* **DATA SHOWN**:
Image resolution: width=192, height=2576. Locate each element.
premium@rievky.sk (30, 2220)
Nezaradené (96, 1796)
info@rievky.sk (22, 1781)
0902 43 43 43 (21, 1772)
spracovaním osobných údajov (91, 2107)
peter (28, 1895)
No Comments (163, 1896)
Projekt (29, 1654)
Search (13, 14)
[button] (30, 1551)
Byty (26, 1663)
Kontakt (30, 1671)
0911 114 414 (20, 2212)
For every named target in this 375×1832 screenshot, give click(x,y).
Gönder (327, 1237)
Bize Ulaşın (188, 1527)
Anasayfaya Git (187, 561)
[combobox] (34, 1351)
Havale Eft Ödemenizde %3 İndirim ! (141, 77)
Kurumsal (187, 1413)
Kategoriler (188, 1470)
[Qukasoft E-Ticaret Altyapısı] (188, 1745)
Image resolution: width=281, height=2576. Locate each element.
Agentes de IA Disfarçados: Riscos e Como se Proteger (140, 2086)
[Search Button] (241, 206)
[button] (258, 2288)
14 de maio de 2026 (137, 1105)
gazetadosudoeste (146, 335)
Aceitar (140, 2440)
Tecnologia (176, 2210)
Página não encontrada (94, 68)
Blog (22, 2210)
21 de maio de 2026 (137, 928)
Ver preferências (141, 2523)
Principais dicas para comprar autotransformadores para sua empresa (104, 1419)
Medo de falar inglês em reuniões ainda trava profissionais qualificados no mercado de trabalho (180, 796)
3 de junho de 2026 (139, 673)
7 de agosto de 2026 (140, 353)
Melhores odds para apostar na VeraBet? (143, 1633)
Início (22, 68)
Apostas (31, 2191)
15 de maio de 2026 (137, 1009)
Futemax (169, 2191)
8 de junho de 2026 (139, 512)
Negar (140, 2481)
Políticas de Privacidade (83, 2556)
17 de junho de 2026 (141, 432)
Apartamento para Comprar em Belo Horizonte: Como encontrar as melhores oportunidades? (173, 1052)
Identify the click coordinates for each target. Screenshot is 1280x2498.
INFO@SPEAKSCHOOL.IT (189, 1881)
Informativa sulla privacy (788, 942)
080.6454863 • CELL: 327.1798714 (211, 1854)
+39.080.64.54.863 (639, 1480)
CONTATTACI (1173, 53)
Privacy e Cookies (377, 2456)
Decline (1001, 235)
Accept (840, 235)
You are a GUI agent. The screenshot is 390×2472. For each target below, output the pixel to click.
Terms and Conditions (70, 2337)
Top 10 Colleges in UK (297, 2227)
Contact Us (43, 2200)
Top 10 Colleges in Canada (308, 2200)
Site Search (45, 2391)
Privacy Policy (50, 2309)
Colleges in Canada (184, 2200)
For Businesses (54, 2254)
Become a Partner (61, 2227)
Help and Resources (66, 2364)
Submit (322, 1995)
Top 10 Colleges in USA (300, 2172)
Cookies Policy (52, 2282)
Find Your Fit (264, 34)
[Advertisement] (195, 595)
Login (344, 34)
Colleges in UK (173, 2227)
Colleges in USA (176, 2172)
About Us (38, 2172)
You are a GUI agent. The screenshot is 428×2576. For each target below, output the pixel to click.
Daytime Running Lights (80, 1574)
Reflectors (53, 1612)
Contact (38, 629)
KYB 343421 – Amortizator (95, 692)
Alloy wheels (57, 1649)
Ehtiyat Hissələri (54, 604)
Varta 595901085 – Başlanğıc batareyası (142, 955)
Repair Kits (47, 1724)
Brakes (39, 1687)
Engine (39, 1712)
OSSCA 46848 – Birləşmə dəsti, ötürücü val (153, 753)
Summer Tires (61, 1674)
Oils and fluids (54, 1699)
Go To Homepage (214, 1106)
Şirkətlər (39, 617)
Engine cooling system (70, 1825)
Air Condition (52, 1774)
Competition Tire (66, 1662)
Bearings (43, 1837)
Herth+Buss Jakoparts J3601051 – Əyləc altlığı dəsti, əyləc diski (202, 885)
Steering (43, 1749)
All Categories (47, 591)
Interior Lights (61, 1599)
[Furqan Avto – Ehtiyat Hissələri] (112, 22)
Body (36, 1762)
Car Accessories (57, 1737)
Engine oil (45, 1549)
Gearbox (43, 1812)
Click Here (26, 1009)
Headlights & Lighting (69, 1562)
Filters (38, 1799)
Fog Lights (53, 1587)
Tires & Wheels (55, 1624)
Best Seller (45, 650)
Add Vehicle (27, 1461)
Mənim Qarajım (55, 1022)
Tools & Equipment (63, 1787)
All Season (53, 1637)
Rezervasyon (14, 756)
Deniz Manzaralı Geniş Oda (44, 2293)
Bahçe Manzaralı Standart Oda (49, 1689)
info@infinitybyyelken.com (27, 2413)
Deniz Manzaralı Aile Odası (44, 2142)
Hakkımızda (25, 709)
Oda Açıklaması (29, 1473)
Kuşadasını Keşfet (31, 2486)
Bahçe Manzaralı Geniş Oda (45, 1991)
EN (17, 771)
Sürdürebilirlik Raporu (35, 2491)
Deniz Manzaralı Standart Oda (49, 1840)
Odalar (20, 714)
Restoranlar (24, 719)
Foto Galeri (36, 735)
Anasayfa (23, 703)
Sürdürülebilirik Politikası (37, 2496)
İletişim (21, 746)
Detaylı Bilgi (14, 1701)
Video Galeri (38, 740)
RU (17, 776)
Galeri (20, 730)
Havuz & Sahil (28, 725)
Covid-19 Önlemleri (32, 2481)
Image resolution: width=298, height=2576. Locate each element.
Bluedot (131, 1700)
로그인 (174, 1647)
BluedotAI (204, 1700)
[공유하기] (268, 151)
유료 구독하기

* **TASK**:
Look through the listing, and copy each line in which the string "Hissələri" turns up.

* **EXPECTED ANSWER**:
Ehtiyat Hissələri (54, 604)
[Furqan Avto – Ehtiyat Hissələri] (112, 22)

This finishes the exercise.